■ Requirements ■
Extract every line of the data below and reproduce each one verbatim, in its original order.

■ Entries ■

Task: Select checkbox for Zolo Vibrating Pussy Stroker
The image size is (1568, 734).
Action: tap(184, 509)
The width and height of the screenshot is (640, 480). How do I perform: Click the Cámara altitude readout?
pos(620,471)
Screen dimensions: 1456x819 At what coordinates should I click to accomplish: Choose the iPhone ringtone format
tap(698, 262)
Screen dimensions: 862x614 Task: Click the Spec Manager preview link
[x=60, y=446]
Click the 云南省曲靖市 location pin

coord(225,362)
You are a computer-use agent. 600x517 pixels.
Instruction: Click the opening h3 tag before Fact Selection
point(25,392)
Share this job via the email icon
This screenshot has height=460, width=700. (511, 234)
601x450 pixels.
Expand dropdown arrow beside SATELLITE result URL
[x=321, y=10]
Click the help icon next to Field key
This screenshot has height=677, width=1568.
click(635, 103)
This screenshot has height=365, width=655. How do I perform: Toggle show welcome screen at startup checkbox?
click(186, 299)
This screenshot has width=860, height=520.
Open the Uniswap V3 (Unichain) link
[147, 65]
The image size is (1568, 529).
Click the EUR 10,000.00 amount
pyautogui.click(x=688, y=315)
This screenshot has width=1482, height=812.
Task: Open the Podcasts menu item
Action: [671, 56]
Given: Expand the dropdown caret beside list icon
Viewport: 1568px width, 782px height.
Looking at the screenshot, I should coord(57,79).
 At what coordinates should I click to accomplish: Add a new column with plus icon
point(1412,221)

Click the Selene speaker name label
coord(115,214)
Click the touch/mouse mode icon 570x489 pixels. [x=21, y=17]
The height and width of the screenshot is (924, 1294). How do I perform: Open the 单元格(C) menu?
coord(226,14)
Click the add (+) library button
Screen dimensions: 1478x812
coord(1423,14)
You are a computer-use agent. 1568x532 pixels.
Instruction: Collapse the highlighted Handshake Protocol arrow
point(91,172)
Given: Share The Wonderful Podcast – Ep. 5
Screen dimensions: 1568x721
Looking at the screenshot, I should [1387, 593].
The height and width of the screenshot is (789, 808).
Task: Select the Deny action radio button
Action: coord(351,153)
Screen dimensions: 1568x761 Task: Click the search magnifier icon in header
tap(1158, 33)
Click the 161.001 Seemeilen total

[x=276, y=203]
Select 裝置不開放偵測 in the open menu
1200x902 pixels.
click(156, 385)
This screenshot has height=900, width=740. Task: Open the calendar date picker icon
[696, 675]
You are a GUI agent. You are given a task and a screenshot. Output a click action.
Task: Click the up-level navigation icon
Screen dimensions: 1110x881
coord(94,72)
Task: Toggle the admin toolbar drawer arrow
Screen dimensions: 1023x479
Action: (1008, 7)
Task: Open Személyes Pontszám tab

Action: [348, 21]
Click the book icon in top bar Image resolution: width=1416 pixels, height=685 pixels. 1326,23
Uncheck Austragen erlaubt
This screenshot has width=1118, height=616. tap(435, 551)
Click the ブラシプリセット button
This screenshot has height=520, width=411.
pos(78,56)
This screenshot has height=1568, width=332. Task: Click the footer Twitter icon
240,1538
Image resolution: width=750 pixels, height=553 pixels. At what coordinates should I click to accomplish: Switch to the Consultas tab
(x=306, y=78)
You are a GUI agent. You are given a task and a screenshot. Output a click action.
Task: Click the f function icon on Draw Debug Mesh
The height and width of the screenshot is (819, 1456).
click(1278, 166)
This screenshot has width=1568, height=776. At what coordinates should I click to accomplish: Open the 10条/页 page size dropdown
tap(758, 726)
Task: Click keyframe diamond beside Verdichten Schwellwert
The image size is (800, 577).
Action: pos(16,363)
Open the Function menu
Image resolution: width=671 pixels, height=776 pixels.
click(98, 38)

■ Exercise output ■
Task: Select checkbox for Zolo Vibrating Pussy Stroker
The image size is (1568, 734).
Action: tap(184, 509)
The width and height of the screenshot is (640, 480). How do I perform: Click the Cámara altitude readout?
pos(620,471)
Screen dimensions: 1456x819 At what coordinates should I click to accomplish: Choose the iPhone ringtone format
tap(698, 262)
Screen dimensions: 862x614 Task: Click the Spec Manager preview link
[x=60, y=446]
Click the 云南省曲靖市 location pin

coord(225,362)
You are a computer-use agent. 600x517 pixels.
Instruction: Click the opening h3 tag before Fact Selection
point(25,392)
Share this job via the email icon
This screenshot has height=460, width=700. (511, 234)
601x450 pixels.
Expand dropdown arrow beside SATELLITE result URL
[x=321, y=10]
Click the help icon next to Field key
This screenshot has height=677, width=1568.
click(635, 103)
This screenshot has height=365, width=655. How do I perform: Toggle show welcome screen at startup checkbox?
click(186, 299)
This screenshot has width=860, height=520.
Open the Uniswap V3 (Unichain) link
[147, 65]
The image size is (1568, 529).
Click the EUR 10,000.00 amount
pyautogui.click(x=688, y=315)
This screenshot has width=1482, height=812.
Task: Open the Podcasts menu item
Action: [671, 56]
Given: Expand the dropdown caret beside list icon
Viewport: 1568px width, 782px height.
Looking at the screenshot, I should coord(57,79).
 At what coordinates should I click to accomplish: Add a new column with plus icon
point(1412,221)

Click the Selene speaker name label
coord(115,214)
Click the touch/mouse mode icon 570x489 pixels. [x=21, y=17]
The height and width of the screenshot is (924, 1294). How do I perform: Open the 单元格(C) menu?
coord(226,14)
Click the add (+) library button
Screen dimensions: 1478x812
coord(1423,14)
You are a computer-use agent. 1568x532 pixels.
Instruction: Collapse the highlighted Handshake Protocol arrow
point(91,172)
Given: Share The Wonderful Podcast – Ep. 5
Screen dimensions: 1568x721
Looking at the screenshot, I should [1387, 593].
The height and width of the screenshot is (789, 808).
Task: Select the Deny action radio button
Action: coord(351,153)
Screen dimensions: 1568x761 Task: Click the search magnifier icon in header
tap(1158, 33)
Click the 161.001 Seemeilen total

[x=276, y=203]
Select 裝置不開放偵測 in the open menu
1200x902 pixels.
click(156, 385)
This screenshot has height=900, width=740. Task: Open the calendar date picker icon
[696, 675]
You are a GUI agent. You are given a task and a screenshot. Output a click action.
Task: Click the up-level navigation icon
Screen dimensions: 1110x881
coord(94,72)
Task: Toggle the admin toolbar drawer arrow
Screen dimensions: 1023x479
Action: (1008, 7)
Task: Open Személyes Pontszám tab

Action: [348, 21]
Click the book icon in top bar Image resolution: width=1416 pixels, height=685 pixels. 1326,23
Uncheck Austragen erlaubt
This screenshot has width=1118, height=616. tap(435, 551)
Click the ブラシプリセット button
This screenshot has height=520, width=411.
pos(78,56)
This screenshot has height=1568, width=332. Task: Click the footer Twitter icon
240,1538
Image resolution: width=750 pixels, height=553 pixels. At what coordinates should I click to accomplish: Switch to the Consultas tab
(x=306, y=78)
You are a GUI agent. You are given a task and a screenshot. Output a click action.
Task: Click the f function icon on Draw Debug Mesh
The height and width of the screenshot is (819, 1456).
click(1278, 166)
This screenshot has width=1568, height=776. At what coordinates should I click to accomplish: Open the 10条/页 page size dropdown
tap(758, 726)
Task: Click keyframe diamond beside Verdichten Schwellwert
The image size is (800, 577).
Action: pos(16,363)
Open the Function menu
Image resolution: width=671 pixels, height=776 pixels.
click(98, 38)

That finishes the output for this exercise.